Visual Disabilities students head north to visit Wisconsin School for the Blind

Molly Pasley
Molly Pasley

Eleven students in NIU’s program in Visual Disabilities gained close-up exposure this fall to a career option they might never had considered.

Molly Pasley, assistant professor in the Department of Special and Early Education, drove the group to the Wisconsin School for the Blind and Visually Impaired (WSBVI) in Janesville.

A state-operated school, WSBVI offers a comprehensive education for its special population of students, providing small class sizes, highly qualified teachers and dedicated paraprofessionals along with fully accessible materials and the latest assistive technology.

For the Huskies, however, a day in Janesville heightens awareness – and, for the first time, two students in the Vision Rehabilitation Therapy track joined the future teachers.

Observations included lessons in braille, cooking and an orientation-and-mobility class where students safely navigated their community’s streets and sidewalks, all of which are parts of the Expanded Core Curriculum that is compensatory in nature and addresses the disability-specific needs of people with vision loss.

“We’re trying to provide our NIU students with as many opportunities to observe quality instruction as possible,” Pasley says.

“NIU pre-service teachers are responsible for observing an itinerant teacher – one who goes to the kids, who travels between schools to provide services to the children in their home school,” she adds, “and now they have experience in a residential setting, and in some cases to a resource room setting, before they get into their clinical placements.”

Students at WSBVI “are at various stages in their vision loss journey and of various ages.”

“You have some folks who maybe have graduated from high school, or aged out of high school, and are now getting the ‘expanded core’ – those areas as their primary focus in what we would call a transitional living skills program or a ‘fifth-year program,’ ” Pasley says.

“It’s an opportunity for those students who may not be ready to start going full time at a college,” she adds. “They can build up some of those activities of daily living skills – budgeting, money management, cleaning, caring for their home, making meals. The transitional living skills program can also set them up with a job on or near campus.”

NIU students also saw some new and different instructional strategies and were able to ask questions of WSBVI students and staff during a panel discussion.

Responses of the WSBVI students “were overwhelmingly positive in terms of their experience at the school for the blind. Where they had lived and the services they were getting in their home area were not necessarily great because of the limited resources available in their home district,” Pasley says.

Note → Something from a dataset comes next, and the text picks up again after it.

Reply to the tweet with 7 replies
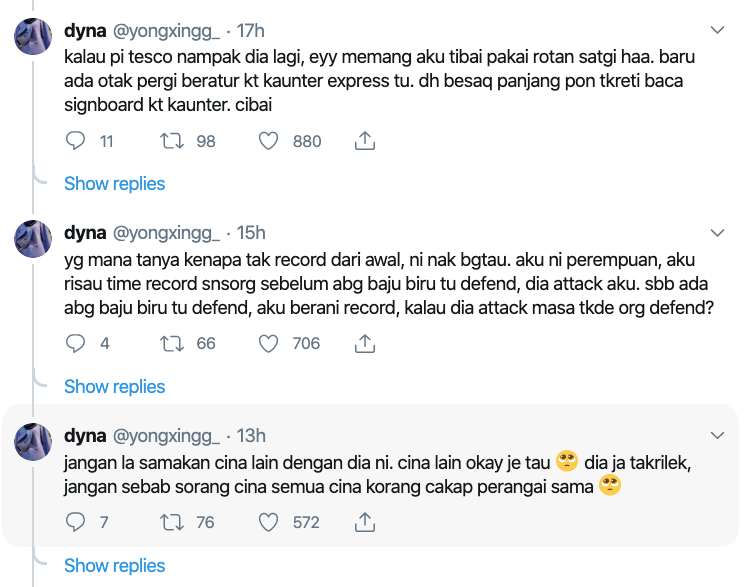point(75,522)
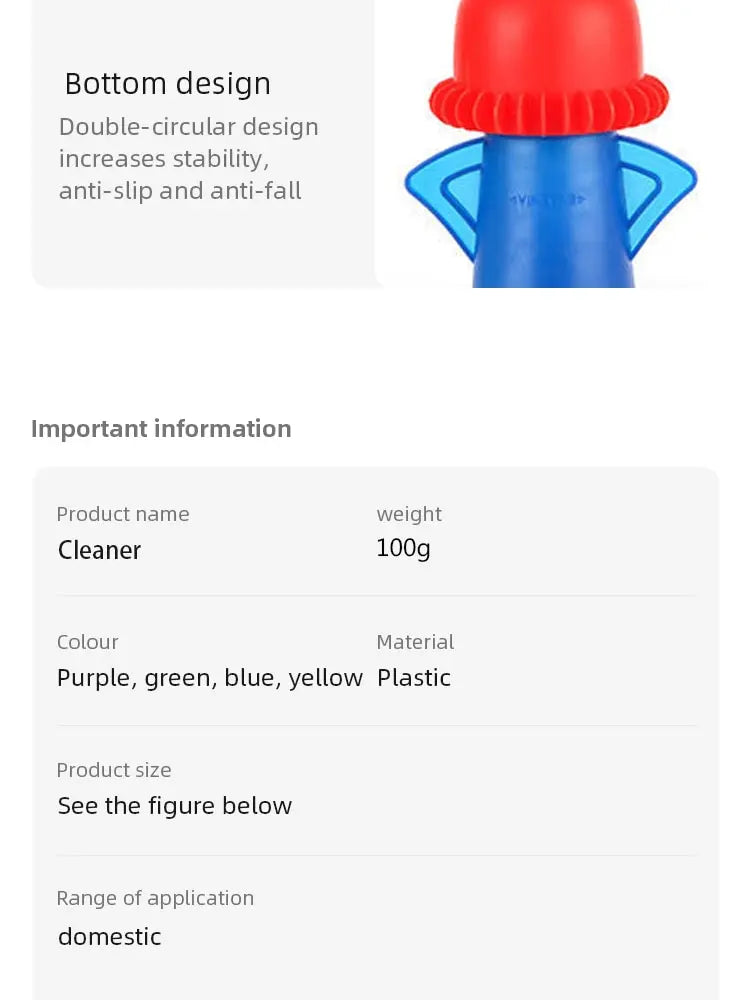Click the "Colour" label
This screenshot has height=1000, width=750.
click(87, 642)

“When they came to the Wisconsin School for the Blind, they found that they didn’t have to think about being visually impaired because everything was adapted to meet their needs – that’s what the school is built for,” she says.

“It was really powerful for our NIU students to hear that coming from their future potential students and not just us as instructors and professors telling them about the importance of independence and the importance of these extra skills that we teach outside of academics.”

Bonus?

Confirmation of a job market continually confronting a critical shortage of workers.

“They have a job opening – I believe it’s been for two or three years that they’ve not been able to fill – and so, if people are willing to relocate, they’re happy to scoop them up,” Pasley says. “The last two semesters, we’ve placed student-teachers there. It’s been a very supportive environment, and our current student-teacher? They want to hire her.”